Retrieval‑augmented generation : explication et enjeux
Le New York Times met en cause l’usage d’un procédé appelé retrieval‑augmented generation (RAG). Concrètement, RAG consiste à récupérer des passages de documents en ligne (retrieval) puis à les synthétiser ou les réutiliser pour produire une réponse (generation). Cette méthode améliore souvent la précision et la pertinence des réponses des chatbots, mais elle soulève des enjeux juridiques : jusqu’où l’accès et l’extraction de contenus publiés permettent‑ils la réutilisation sans licence ? Le Times estime que Perplexity a franchi la ligne en utilisant massivement des contenus protégés sans accord.
Une lettre de mise en garde restée sans effet
Ce litige n’est pas survenu du jour au lendemain : l’éditeur affirme avoir déjà adressé des mises en demeure l’année précédente et renouvelé ses demandes en juillet 2025. La plainte confirme que, malgré ces alertes, Perplexity a continué selon le Times à exploiter des matériaux protégés. Le New York Times réclame des dommages‑intérêts, une injonction permanente et la suppression des contenus litigieux utilisés par la startup.
La réponse — et l’ironie — de Perplexity
Face à l’action, Perplexity a répondu de façon moqueuse, se plaçant dans la longue lignée des entreprises technologiques confrontées aux médias depuis l’avènement de la radio, de la télévision, d’Internet et des réseaux sociaux. L’entreprise souligne qu’elle est régulièrement la cible de plaintes de la part d’éditeurs (liste incluant News Corp, Encyclopedia Britannica, Reddit, et maintenant The New York Times), et adopte un ton volontiers provocateur. Ce ton n’empêche pas les enjeux juridiques d’être très sérieux et susceptibles de définir des précédents.
Pourquoi cette affaire est importante pour le secteur
Les risques réputationnels et pratiques évoqués par le Times
Le New York Times indique que l’utilisation non autorisée de ses contenus entraîne deux types de dommages : économiques (perte potentielle d’abonnés et de revenus) et réputationnels (diffusion de résumés erronés ou d’informations sorties de leur contexte). Les « hallucinations » mentionnées — erreurs factuelles produites par les modèles — peuvent potentiellement diffuser des versions déformées d’articles originaux, ce qui est particulièrement sensible pour un organe d’information de référence.

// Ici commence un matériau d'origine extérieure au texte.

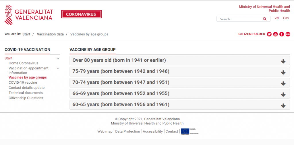Image resolution: width=294 pixels, height=145 pixels.
Task: Open the Twitter social icon
Action: (x=269, y=34)
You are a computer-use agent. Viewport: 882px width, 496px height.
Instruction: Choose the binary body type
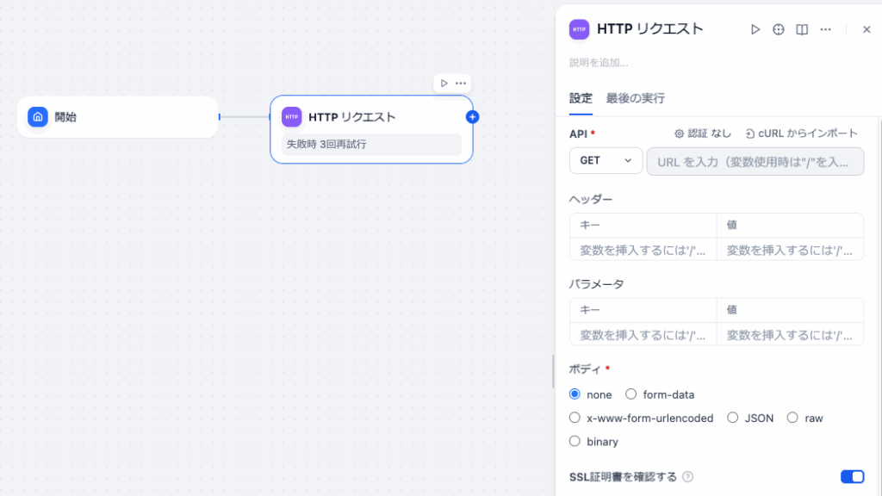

Scénarios possibles et points de vigilance
Ce que les médias et les technos doivent négocier
La controverse révèle une nécessité urgente de négociation entre éditeurs et entreprises d’IA. Des modèles de collaboration existent déjà (licences, API payantes, partenariats de recherche), mais ils restent fragmentés. Un cadre plus structuré — juridique et contractuel — serait bénéfique pour définir comment l’information peut être utilisée, comment rémunérer la création originale, et comment garantir la transparence des sources dans les réponses générées.
Cette plainte marque un nouvel épisode au cœur d’un débat plus vaste : peut‑on permettre à des systèmes d’intelligence artificielle d’accéder gratuitement à des contenus protégés pour amplifier leurs performances, sans reconnaître la valeur économique et morale du travail journalistique ? La réponse juridique qui sera apportée dans les prochains mois pourrait redessiner les règles du jeu pour les médias comme pour les acteurs de l’IA.